• PASSAGE:
----------

Exonerated Inmate Begins His New Life
Man Freed After 23 Years in Prison Ready to Start Over

July 21, 2006
Belleville News-Democrat

ST. LOUIS - Just a little over a week ago, Johnny Briscoe met with his sister and mother in the visiting area at the state prison in Charleston and admitted he was depressed at the prospect that he might never get out of prison.

For years, Briscoe had proclaimed he didn't commit the 1982 rape in the St. Louis suburb of Maryland Heights. His appeals fell on deaf ears, and his requests for parole were ignored.

On Thursday, Briscoe was again surrounded by his mother and sister, this time at a news conference, a day after his release after DNA evidence proved he didn't commit the crime.

"I am saddened for the all the I spent in which my family -- my children, my grandchildren -- I never got a chance to hold them," Briscoe, now 52, said, often pausing to halt the tears. "It's been a long, hard struggle, but I held strong."

Briscoe spent Wednesday at his mother's home in St. Louis. He slept little but enjoyed home cooking -- chicken, fish, even egg-foo young. Mostly, he was just happy to be home.

"There's not enough money in the world to compensate me for what I lost. Precious time has passed that I could have spent with my family," he said.

Under a law passed this year, Briscoe would be eligible for up to $36,500 in compensation from the state for each year he was wrongly incarcerated, but he must agree not to file suit. Briscoe said he hasn't yet thought about the money.

St. Louis County Prosecutor Robert McCulloch called the incarceration a "terrible mistake," one made worse by the county crime lab's failure to locate evidence when McCulloch and others first requested a review six years ago.

The rape occurred on Oct. 21, 1982. A man was burglarizing the victim's apartment, and when she awoke, he raped her.

After the attack, the rapist stayed for about an hour and spoke with the victim in a well-lit room, telling her his name was John Briscoe. McCulloch said the rapist and Briscoe knew each other.

"I challenge any police officer to present to me any case where the real rapist identified himself with his own name," said Jim McCloskey, director of Centurion Ministries, who took up Briscoe's cause about a decade ago.

The victim and rapist shared a Kool cigarette and the rapist asked to call on her again.

He did, as police were at the apartment. They traced the call to a pay phone near Briscoe's home. The woman later provided details for a composite drawing that looked like Briscoe and picked his picture out of a lineup.

When first accused of the rape, Briscoe said he thought it was a joke. He said his defense attorney never met with him, and Briscoe, who is black, was convicted by an all-white jury.

Briscoe spent his years in prison playing handball and doing research on his own case. He contacted McCloskey's New Jersey-based organization, which seeks justice for innocent people wrongly imprisoned. In 2000, McCloskey wrote a letter seeking a review of DNA evidence.

Around that time, McCulloch decided to look at about 10 past cases in which DNA evidence might now be available. He asked the crime lab to look at the old evidence, but none could be found.

But during an inventory in 2004, three cigarette butts from Briscoe's case were found in a freezer. Two contained only the DNA of the victim; a third contained saliva of both the victim and the rapist.

In a written statement Thursday, St. Louis County Police Chief Jerry Lee apologized for the failure to find the evidence earlier.

Briscoe is the third inmate whose case originated in St. Louis County to be exonerated in recent years. Steve Toney served nearly 14 years in prison for a 1983 conviction of forcible rape and sodomy before being released in 1996. DNA evidence also proved his innocence.


And Ellen Reasonover was freed in 1999 after serving 16 years for the murder of 19-year-old James Buckley during a botched robbery. Her conviction was thrown out after the emergence of new evidence -- a secretly taped jailhouse recording in which Reasonover denied killing Buckley.

----------

Please list every food the article says Briscoe ate at his mother's home on Wednesday. The records that come next are from a different source than the article.

• DATA TO EXAMINE:
----------

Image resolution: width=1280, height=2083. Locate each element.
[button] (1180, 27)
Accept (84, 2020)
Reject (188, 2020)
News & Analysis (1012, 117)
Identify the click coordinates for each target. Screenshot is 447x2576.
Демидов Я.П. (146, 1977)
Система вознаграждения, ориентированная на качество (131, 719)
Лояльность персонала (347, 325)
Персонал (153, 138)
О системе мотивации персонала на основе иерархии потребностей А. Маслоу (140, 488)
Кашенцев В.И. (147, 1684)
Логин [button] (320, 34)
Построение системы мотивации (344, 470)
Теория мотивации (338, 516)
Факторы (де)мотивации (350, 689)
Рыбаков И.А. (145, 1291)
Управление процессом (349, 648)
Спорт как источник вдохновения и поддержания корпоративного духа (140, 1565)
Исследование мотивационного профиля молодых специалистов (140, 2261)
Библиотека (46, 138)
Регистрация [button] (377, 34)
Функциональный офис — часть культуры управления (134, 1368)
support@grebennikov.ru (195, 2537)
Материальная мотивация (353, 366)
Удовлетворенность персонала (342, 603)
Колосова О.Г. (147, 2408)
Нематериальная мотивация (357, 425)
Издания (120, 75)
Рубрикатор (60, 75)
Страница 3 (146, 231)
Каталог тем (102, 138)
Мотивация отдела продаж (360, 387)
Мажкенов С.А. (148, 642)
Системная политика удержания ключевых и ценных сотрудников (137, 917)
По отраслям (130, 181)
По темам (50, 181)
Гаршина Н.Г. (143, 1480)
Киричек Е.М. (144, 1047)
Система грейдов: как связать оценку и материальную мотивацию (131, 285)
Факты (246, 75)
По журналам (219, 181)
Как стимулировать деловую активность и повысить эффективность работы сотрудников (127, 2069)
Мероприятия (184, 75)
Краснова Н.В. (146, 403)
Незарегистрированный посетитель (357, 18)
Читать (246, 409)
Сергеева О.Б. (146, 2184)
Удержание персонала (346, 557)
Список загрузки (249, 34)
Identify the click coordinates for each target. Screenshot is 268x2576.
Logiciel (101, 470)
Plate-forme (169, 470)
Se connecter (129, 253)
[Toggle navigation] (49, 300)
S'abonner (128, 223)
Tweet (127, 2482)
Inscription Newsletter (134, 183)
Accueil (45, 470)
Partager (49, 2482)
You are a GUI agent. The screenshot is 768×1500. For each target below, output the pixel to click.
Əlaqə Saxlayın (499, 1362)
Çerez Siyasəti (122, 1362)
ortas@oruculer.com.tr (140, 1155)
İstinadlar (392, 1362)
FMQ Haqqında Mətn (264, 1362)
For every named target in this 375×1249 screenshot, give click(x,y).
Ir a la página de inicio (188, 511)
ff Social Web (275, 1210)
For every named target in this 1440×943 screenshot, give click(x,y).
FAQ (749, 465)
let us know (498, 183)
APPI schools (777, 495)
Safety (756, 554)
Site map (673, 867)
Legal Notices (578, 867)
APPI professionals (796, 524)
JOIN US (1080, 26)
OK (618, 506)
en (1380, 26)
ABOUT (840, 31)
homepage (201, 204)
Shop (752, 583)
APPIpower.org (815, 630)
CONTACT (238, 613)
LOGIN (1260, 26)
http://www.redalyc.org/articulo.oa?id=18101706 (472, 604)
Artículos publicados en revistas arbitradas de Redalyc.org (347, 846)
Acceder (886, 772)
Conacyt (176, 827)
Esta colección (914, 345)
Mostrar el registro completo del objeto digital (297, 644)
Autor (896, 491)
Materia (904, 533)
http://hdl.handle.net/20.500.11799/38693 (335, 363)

----------

• WRITTEN ANSWER:
Chicken, fish, and egg-foo young.